Is this fair? It actually takes a lot of work (I assume) to design letter's shapes. Of course, not counting those who just trace 16-th century font without paying a compensation.

  • amgutier a day ago

    > Of course, not counting those who just trace 16-th century font without paying a compensation

    I can't tell which way you mean this, but that sounds similar to the situation with most public domain musical compositions - the manuscripts may be completely open but a specific typesetting can still under copyright. And like that case, "just" tracing a font / typesetting a composition is still a fair amount of work.

  • pc86 14 hours ago

    Who are you paying for a 400-year old font? Who deserves to get paid for a 400-year old font?

  • ars a day ago

    > takes a lot of work

    The "sweat of the brow" argument is not valid in the US.

    https://en.wikipedia.org/wiki/Sweat_of_the_brow

    • snypher a day ago

      >Under the Feist ruling in the US, mere collections of facts are considered unoriginal and thus not protected by copyright, no matter how much work went into collating them.

      This person isn't just collecting existing letter shapes; inventing a new letter shapes would be protected by copyright?

      • NoMoreNicksLeft 14 hours ago

        > inventing a new letter shapes would be protected by copyright?

        It is settled law that letter shapes aren't copyrightable. Period.

      • ars a day ago

        You aren't inventing a new letter shapes - letters already exist. You are modifying how they look, and that's not considered creative enough.

        There are lots of things that can't be copyrighted.

        For example you can't copyright an anatomy drawing: https://www.skeletaldrawing.com/licensing (i.e. the layout of the bones, etc) but you can copyright your specific drawing - but someone else could draw in the same style and not violate your copyright.

        Same here: You can't copyright the shape of the letters, but you can copyright you specific ttf program (expression), but someone else can make the same letter shapes if they want.

rafram a day ago

They are computer programs. Not sure why you’d crudely insult the judge for saying that.

  • echoangle a day ago

    Are fonts really programs? Is a digital image file also a program?

    A font file is more like a config that’s used by your OS to render something, there’s no real interactivity in fonts (except some ligatures but those are just static tables, right?).

    • rafram 16 hours ago

      TrueType, which has been around since the 80s, includes a full Turing-complete instruction set for hinting: https://developer.apple.com/fonts/TrueType-Reference-Manual/...

      • NoMoreNicksLeft 14 hours ago

        This is sophistry. Does anyone write apps in ttf? Can I download a calendar app? Has anyone even cranked out some proof of concept?

        Fonts aren't software in any meaningful sense of the word.

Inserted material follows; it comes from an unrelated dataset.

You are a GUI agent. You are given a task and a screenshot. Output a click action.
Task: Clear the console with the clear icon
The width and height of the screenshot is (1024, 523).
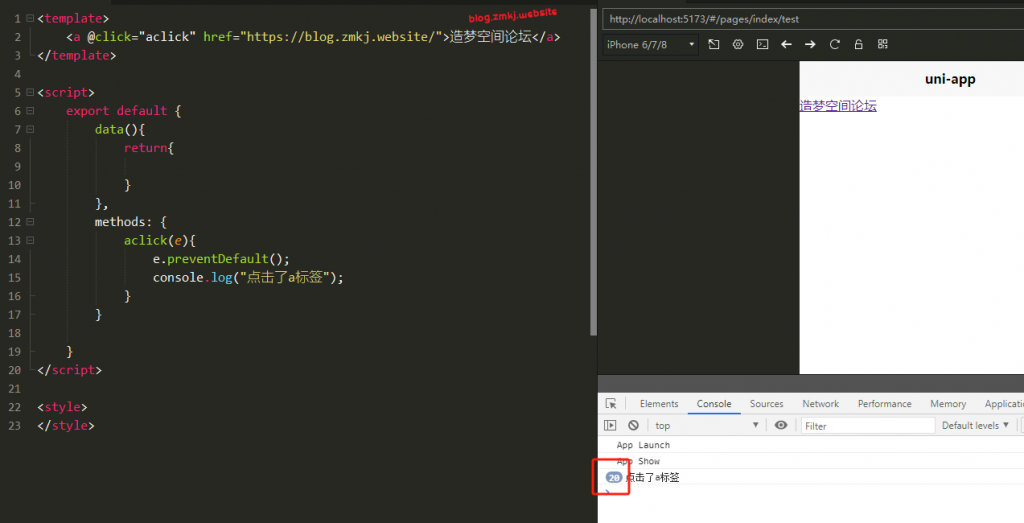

    • djfivyvusn 20 hours ago

      Yes. And they're also copyrightable.

      That's why this shit is so stupid.

      • NoMoreNicksLeft 14 hours ago

        Many things are copyrightable that shouldn't be. When you can spend millions of dollars lobbying Congress to get them to extend copyright protections beyond reason, that tends to happen.

        In the United States, it is settled precedent that typefaces are not copyrightable. That doesn't change just because they became digital in 1984.